**Problem to work on**.
Every line containing "Notes" should be copied out. Go through the entries and find them.

Source records
──────────────────────────────

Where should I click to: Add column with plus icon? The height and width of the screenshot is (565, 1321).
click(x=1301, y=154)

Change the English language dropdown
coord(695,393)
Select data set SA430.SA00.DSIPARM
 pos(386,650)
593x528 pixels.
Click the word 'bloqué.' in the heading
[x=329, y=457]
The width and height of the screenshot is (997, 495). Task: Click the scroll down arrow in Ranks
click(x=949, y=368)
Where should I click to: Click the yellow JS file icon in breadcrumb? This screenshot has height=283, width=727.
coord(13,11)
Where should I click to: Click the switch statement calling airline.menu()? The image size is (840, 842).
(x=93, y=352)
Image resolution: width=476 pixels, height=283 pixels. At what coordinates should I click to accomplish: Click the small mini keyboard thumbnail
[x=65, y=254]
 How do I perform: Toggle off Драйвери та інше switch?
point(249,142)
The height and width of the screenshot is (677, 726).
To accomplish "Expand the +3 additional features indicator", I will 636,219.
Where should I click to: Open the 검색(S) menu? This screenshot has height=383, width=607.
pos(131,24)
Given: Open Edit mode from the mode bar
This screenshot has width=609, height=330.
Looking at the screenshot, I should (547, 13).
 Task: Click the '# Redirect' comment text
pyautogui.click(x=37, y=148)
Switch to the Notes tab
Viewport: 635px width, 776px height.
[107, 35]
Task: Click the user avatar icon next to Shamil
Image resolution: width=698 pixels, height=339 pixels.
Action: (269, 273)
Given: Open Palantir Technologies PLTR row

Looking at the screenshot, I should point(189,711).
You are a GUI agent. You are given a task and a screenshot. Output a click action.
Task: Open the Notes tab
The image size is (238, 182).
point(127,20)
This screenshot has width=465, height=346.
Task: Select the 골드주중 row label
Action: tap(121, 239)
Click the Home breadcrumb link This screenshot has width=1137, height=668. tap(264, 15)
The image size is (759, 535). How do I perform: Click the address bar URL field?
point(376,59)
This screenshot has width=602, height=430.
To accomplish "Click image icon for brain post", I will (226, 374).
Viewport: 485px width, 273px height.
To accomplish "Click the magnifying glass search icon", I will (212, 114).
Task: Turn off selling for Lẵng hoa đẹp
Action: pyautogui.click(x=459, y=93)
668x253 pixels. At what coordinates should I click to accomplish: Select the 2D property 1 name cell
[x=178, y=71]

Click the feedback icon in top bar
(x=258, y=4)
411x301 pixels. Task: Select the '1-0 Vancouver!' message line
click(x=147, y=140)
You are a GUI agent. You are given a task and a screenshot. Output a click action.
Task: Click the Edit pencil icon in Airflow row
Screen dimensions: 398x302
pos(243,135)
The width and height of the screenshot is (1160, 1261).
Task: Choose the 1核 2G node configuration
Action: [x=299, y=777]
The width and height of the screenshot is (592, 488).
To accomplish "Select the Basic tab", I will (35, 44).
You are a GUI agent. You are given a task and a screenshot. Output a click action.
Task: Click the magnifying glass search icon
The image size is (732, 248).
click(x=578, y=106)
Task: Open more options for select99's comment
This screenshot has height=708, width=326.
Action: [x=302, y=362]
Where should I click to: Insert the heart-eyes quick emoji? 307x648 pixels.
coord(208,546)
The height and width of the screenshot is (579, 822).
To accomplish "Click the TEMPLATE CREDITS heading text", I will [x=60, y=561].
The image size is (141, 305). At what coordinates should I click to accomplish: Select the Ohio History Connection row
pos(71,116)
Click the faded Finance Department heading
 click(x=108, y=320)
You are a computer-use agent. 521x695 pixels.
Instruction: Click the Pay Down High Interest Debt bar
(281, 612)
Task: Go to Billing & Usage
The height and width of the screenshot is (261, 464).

──────────────────────────────

**Solved problem**.
Switch to the Notes tab
Task: Open the Notes tab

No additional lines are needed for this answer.